## EXERCISE OBJECTIVE
What lines in the entries hold the string "Policy"? List them.

## SUPPLIED INFORMATION
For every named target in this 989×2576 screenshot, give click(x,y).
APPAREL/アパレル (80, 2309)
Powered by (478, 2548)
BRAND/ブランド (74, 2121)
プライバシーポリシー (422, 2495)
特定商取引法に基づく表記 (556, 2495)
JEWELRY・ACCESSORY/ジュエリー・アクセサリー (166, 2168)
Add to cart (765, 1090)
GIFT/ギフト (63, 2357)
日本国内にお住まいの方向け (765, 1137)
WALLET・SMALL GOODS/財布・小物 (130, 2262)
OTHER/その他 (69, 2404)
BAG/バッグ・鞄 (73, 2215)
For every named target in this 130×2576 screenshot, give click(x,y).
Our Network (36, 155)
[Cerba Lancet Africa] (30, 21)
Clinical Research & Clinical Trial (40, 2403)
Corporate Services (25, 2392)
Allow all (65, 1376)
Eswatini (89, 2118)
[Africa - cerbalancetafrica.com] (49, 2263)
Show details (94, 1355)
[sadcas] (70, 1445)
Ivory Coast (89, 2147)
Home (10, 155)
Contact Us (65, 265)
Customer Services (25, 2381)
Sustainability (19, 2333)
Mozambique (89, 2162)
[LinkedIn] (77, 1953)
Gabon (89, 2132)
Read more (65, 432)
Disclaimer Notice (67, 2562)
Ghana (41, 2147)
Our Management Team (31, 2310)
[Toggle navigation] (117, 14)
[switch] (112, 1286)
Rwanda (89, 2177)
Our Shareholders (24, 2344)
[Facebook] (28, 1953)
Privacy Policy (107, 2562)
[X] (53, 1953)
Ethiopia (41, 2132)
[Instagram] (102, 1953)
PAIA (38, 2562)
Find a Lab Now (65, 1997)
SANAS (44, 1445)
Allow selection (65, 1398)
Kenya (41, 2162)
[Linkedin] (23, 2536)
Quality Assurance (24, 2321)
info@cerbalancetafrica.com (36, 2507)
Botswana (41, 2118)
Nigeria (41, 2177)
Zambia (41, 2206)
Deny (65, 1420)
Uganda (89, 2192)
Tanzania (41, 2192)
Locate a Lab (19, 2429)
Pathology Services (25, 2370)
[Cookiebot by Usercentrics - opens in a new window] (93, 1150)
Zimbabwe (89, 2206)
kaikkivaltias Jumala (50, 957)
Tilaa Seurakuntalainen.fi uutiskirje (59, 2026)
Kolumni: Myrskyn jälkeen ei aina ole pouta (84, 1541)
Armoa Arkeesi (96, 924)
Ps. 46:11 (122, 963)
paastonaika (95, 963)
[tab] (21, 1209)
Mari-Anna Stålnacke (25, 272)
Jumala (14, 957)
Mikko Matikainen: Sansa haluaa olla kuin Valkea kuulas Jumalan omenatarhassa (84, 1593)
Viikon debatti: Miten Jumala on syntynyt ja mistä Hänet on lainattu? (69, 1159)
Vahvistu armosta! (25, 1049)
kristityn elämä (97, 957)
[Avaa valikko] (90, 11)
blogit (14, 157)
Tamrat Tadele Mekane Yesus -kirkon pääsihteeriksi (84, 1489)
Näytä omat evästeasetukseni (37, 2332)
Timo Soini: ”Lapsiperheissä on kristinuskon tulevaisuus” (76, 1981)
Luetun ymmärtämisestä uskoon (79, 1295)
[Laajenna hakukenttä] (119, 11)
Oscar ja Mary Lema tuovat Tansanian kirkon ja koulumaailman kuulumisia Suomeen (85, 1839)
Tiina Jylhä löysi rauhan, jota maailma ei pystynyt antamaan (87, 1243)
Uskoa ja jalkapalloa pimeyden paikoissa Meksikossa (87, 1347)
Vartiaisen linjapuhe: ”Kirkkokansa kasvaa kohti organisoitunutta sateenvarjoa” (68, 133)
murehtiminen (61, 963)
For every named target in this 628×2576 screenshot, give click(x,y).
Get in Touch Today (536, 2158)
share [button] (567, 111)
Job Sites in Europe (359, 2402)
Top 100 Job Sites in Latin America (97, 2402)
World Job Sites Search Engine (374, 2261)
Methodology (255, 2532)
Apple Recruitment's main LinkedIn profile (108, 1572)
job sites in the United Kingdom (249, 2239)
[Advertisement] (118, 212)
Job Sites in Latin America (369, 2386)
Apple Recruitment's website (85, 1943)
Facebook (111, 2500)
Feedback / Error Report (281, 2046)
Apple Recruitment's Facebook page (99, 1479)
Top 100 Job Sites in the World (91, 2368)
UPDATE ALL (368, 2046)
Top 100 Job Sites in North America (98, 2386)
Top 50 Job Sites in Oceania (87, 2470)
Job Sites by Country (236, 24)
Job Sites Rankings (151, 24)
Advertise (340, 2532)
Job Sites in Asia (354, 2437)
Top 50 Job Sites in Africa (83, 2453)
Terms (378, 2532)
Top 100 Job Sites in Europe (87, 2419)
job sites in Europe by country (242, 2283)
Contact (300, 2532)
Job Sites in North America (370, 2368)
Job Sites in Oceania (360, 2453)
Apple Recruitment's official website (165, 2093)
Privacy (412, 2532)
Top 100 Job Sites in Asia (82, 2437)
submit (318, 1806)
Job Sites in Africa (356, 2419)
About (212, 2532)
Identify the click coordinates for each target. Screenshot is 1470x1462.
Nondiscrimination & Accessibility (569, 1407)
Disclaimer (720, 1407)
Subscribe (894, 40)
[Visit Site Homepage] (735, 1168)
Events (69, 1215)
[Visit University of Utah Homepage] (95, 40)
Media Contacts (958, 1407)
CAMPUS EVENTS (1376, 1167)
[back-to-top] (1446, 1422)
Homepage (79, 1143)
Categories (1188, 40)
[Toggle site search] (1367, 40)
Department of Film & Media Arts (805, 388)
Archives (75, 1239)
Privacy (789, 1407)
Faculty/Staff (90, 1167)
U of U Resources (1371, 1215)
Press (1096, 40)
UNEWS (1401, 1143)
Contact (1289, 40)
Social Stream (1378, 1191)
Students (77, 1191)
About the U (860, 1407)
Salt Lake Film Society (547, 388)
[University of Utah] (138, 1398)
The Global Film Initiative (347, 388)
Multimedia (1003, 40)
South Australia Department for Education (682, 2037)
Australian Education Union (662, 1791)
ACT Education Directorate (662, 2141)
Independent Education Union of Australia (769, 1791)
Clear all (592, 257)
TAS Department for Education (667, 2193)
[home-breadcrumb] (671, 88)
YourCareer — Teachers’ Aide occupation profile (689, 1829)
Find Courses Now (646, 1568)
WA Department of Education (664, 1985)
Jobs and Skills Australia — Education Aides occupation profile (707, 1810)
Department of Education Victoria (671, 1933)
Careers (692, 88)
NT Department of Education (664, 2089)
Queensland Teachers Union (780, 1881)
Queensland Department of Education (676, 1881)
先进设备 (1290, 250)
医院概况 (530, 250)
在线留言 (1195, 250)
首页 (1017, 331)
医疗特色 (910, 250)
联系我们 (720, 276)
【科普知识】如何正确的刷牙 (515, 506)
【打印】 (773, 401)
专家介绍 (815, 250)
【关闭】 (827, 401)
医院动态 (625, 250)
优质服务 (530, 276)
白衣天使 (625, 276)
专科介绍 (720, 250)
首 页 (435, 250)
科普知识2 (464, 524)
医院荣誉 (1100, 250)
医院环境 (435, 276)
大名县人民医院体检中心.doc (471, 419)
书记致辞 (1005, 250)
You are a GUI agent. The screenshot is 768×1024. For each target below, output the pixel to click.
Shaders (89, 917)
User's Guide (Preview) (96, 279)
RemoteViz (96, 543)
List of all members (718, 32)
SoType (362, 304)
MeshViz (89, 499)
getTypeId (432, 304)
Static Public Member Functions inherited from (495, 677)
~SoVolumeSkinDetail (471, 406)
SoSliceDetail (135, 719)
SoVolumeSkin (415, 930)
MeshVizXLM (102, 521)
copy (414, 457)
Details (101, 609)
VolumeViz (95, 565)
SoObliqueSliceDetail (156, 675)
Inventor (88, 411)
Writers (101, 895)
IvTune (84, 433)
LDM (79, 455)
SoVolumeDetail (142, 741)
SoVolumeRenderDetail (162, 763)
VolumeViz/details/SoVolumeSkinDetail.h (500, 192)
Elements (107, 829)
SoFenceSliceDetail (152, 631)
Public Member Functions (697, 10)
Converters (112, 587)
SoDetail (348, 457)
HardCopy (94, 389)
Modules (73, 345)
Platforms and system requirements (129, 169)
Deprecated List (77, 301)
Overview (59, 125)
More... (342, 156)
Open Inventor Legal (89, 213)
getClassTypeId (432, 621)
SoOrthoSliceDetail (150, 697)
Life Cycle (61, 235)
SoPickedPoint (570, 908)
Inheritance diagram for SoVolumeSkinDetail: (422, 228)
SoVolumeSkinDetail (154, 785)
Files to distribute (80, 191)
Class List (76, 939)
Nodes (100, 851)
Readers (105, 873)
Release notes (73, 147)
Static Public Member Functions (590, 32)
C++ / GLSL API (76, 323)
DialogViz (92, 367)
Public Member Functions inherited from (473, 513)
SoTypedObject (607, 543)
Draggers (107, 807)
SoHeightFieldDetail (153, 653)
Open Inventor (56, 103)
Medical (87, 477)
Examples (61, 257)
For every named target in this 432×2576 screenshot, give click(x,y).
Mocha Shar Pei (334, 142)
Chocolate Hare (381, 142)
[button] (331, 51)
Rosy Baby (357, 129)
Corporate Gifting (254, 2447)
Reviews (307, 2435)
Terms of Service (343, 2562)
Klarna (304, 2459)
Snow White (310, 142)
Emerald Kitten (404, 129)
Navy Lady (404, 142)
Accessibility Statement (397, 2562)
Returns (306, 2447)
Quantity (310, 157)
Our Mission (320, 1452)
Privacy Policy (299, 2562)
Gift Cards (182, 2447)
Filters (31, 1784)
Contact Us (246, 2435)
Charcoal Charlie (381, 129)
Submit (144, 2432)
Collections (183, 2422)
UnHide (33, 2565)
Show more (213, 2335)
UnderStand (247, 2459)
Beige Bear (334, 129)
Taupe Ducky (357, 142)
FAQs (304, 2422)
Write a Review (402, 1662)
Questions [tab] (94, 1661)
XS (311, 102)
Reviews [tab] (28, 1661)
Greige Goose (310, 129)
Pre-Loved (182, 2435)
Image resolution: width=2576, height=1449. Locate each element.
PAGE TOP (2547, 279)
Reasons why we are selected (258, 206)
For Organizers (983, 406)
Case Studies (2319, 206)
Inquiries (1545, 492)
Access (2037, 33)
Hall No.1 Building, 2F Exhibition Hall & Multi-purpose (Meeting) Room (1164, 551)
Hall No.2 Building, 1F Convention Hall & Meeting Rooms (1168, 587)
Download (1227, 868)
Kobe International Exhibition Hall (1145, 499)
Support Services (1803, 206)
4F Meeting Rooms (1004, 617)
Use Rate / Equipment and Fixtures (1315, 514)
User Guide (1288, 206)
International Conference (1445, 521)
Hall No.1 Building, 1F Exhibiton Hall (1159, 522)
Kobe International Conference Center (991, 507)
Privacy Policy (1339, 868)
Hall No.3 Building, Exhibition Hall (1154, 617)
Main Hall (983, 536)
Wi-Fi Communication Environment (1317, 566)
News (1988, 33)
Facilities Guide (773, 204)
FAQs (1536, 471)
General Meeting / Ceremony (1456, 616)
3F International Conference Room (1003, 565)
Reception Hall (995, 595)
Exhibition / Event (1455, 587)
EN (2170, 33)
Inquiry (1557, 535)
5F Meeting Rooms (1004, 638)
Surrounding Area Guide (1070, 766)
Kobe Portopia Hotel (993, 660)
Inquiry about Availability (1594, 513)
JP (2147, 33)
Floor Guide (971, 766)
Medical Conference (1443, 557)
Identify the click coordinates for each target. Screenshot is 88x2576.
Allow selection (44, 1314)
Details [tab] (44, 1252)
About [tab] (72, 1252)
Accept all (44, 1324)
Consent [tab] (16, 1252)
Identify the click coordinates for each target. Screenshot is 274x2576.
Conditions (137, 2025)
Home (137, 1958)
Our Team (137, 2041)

## WORKED SOLUTION
Privacy Policy (107, 2562)
Privacy Policy (299, 2562)
Privacy Policy (1339, 868)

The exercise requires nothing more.